====== Source material

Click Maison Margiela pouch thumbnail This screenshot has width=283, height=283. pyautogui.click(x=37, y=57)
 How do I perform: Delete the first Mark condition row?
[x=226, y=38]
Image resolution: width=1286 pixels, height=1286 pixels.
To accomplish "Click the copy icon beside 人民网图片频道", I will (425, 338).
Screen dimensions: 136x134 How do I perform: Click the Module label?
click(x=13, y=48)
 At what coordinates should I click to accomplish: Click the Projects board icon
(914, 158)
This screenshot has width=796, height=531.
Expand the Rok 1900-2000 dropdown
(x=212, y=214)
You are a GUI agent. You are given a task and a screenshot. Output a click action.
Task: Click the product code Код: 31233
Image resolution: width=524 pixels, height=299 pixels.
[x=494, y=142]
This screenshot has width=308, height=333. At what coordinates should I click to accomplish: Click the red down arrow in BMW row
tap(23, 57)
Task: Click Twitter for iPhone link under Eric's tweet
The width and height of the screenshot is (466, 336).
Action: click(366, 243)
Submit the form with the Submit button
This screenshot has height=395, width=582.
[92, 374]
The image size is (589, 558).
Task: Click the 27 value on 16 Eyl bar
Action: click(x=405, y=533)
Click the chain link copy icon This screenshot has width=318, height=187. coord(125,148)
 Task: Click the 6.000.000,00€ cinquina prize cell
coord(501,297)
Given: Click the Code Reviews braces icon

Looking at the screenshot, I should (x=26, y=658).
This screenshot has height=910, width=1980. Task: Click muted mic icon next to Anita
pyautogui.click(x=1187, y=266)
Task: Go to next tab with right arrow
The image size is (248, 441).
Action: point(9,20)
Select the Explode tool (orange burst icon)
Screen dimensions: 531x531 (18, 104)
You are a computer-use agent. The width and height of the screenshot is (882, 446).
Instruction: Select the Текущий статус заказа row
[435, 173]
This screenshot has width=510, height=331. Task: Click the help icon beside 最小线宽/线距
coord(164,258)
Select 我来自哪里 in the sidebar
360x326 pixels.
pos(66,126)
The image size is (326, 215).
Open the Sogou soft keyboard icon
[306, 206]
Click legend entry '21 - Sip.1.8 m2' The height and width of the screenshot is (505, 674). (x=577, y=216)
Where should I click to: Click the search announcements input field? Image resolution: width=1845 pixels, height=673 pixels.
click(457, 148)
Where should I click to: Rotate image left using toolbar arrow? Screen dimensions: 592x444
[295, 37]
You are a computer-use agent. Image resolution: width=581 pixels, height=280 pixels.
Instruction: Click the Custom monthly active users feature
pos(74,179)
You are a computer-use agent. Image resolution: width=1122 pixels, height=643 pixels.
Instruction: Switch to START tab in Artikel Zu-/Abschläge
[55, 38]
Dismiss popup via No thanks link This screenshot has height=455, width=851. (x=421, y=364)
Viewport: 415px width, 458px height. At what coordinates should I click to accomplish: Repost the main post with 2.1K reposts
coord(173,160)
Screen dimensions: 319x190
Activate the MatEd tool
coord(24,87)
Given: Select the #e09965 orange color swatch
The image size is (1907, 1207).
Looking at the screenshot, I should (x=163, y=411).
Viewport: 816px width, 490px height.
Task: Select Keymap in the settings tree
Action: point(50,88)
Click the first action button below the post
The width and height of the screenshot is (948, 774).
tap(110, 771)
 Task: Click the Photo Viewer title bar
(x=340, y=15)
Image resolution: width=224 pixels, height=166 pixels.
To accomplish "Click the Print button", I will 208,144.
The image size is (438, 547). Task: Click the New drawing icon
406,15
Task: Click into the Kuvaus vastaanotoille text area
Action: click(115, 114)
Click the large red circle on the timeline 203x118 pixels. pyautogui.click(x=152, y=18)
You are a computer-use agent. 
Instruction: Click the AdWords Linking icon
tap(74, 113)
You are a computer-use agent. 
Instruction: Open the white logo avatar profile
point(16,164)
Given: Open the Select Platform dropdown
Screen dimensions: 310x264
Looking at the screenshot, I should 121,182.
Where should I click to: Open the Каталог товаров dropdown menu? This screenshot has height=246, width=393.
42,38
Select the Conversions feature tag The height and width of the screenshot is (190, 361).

============

The line with "Screen dimensions: 310x264" marks where to start. Transcribe from there through the final line of the records, exactly and with nothing added.

» Result for this task
Screen dimensions: 310x264
Looking at the screenshot, I should 121,182.
Where should I click to: Open the Каталог товаров dropdown menu? This screenshot has height=246, width=393.
42,38
Select the Conversions feature tag The height and width of the screenshot is (190, 361).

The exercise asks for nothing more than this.